[Action item]
Read the lines below. Copy out any that hold the string "flag".

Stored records
▬▬▬▬▬▬▬▬▬▬
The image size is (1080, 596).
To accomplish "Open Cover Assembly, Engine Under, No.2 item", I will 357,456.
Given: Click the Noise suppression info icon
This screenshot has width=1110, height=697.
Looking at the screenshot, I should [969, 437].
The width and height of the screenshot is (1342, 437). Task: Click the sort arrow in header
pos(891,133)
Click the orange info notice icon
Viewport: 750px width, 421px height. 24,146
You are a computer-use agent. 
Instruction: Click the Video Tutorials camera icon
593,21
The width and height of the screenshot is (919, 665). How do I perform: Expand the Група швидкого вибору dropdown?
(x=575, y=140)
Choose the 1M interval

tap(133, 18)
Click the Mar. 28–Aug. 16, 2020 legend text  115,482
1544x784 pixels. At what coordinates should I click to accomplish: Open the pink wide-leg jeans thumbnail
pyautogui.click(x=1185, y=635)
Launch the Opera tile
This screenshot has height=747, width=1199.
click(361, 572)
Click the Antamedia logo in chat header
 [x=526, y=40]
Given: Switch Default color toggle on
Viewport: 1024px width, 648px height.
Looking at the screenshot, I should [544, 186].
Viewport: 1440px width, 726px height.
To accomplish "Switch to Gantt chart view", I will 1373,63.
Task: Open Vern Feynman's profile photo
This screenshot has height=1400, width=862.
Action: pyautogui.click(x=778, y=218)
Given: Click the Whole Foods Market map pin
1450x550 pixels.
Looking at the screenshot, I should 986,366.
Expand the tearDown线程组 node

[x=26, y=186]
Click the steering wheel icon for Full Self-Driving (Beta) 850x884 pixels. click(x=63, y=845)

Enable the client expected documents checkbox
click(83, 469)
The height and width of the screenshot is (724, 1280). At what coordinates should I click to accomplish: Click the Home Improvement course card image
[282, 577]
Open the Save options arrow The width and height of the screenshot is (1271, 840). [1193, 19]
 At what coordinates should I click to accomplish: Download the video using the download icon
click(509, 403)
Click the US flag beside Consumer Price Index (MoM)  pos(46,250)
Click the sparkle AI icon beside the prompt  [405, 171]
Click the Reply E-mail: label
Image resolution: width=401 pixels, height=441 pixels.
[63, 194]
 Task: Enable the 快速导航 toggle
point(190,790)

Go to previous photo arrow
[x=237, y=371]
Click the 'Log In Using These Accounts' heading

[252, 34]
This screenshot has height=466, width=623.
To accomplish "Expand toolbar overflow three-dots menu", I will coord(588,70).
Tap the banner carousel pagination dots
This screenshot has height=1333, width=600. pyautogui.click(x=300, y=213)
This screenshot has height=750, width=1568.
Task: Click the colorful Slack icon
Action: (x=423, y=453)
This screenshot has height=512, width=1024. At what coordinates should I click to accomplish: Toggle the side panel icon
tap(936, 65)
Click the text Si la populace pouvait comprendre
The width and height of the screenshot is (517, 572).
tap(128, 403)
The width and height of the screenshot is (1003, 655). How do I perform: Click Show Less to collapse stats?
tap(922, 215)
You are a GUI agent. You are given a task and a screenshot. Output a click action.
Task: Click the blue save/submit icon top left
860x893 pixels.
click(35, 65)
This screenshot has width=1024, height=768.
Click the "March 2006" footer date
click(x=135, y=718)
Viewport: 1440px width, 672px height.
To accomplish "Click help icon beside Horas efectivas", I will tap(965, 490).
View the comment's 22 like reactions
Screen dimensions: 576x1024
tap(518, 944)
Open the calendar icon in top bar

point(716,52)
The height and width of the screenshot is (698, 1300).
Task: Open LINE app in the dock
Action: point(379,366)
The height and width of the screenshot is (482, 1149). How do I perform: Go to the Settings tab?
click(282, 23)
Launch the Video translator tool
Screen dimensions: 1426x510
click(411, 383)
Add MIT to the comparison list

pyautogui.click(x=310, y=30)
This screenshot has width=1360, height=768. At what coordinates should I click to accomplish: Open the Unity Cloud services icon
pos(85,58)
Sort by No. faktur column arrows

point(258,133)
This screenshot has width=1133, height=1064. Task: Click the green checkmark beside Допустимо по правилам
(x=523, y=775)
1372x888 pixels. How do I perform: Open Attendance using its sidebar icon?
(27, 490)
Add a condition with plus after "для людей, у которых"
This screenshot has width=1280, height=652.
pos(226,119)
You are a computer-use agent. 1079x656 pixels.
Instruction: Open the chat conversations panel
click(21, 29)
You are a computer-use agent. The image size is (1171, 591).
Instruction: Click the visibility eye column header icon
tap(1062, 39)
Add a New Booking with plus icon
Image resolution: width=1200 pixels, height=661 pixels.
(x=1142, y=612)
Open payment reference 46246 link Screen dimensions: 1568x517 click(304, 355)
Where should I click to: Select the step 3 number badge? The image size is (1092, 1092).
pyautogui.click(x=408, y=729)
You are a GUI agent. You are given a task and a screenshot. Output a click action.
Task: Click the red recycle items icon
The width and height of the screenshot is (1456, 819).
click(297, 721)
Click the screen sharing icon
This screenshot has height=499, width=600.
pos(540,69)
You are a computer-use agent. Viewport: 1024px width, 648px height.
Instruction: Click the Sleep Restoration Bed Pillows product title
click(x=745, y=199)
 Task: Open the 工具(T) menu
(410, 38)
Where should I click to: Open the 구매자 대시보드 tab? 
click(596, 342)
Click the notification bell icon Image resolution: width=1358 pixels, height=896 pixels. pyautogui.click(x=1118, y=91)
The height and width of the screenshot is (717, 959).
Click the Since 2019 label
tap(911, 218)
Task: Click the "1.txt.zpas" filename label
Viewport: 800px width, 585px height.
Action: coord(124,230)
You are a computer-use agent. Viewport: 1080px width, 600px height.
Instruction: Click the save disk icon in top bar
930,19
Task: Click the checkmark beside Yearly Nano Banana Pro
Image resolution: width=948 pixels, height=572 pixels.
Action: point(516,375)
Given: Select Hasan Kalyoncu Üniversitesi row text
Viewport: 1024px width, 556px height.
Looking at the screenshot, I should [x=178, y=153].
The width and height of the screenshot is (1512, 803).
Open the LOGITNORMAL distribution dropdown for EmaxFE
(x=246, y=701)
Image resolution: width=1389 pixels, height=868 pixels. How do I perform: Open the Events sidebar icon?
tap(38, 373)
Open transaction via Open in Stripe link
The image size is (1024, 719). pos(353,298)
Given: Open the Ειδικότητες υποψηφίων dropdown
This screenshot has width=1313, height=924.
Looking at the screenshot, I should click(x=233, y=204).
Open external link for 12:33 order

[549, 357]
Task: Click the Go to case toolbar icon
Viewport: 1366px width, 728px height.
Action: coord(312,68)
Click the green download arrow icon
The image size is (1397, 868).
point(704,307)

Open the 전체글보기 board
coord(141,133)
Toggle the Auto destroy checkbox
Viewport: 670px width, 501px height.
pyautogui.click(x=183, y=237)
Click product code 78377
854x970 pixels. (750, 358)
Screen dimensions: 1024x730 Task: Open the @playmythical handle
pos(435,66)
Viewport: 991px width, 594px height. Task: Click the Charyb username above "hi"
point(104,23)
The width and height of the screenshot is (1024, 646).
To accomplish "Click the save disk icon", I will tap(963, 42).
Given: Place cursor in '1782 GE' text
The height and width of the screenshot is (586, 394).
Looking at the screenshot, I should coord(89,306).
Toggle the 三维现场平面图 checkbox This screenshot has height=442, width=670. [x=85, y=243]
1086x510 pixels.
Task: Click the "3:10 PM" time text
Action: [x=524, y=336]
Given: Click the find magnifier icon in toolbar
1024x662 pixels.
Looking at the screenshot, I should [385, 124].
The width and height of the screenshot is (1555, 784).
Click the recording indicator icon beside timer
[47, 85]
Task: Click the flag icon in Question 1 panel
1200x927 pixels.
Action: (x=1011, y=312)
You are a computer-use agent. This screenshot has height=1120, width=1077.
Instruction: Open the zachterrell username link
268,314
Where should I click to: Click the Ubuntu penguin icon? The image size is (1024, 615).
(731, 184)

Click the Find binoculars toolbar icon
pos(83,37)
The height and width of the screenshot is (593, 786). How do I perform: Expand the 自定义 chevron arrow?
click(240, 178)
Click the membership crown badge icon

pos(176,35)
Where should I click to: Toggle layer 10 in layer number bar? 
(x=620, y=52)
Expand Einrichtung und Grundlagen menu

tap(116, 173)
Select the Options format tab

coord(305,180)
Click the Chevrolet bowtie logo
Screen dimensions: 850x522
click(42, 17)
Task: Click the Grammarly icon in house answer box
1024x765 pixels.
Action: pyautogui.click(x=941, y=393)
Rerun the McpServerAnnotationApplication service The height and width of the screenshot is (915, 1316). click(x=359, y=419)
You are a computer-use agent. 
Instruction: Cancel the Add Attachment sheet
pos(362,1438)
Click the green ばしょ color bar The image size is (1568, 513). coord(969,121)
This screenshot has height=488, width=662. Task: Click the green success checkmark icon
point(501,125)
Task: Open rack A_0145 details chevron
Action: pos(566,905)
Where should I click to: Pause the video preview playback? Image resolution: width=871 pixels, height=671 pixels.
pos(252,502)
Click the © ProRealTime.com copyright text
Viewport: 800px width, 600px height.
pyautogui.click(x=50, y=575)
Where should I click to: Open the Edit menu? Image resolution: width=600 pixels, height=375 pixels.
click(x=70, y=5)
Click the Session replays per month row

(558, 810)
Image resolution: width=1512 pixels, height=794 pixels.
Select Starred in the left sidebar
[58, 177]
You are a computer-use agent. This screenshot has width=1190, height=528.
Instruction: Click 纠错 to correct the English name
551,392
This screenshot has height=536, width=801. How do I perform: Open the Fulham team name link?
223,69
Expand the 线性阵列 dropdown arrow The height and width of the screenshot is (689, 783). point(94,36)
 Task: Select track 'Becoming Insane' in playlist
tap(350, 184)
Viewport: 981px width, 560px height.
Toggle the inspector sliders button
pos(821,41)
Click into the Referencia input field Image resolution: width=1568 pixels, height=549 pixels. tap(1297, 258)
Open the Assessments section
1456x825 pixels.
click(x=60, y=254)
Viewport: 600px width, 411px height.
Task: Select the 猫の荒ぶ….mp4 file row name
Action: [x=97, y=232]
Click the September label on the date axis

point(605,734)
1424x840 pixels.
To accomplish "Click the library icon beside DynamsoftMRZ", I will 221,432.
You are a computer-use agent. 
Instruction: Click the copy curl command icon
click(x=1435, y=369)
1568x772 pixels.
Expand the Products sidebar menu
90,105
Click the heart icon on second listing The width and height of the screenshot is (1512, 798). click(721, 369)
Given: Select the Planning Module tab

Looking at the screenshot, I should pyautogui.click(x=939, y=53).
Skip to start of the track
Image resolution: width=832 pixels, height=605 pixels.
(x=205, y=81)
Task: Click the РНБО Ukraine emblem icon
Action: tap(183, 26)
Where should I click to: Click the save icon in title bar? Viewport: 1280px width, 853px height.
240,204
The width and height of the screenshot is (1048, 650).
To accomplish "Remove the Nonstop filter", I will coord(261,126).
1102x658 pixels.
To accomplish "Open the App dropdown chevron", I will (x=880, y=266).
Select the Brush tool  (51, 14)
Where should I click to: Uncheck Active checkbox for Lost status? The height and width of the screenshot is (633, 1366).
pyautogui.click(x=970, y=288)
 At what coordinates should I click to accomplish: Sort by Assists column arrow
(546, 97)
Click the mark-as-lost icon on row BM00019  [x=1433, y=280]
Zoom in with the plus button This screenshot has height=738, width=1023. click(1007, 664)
▬▬▬▬▬▬▬▬▬▬
[Reply]
Click the US flag beside Consumer Price Index (MoM)  pos(46,250)
Task: Click the flag icon in Question 1 panel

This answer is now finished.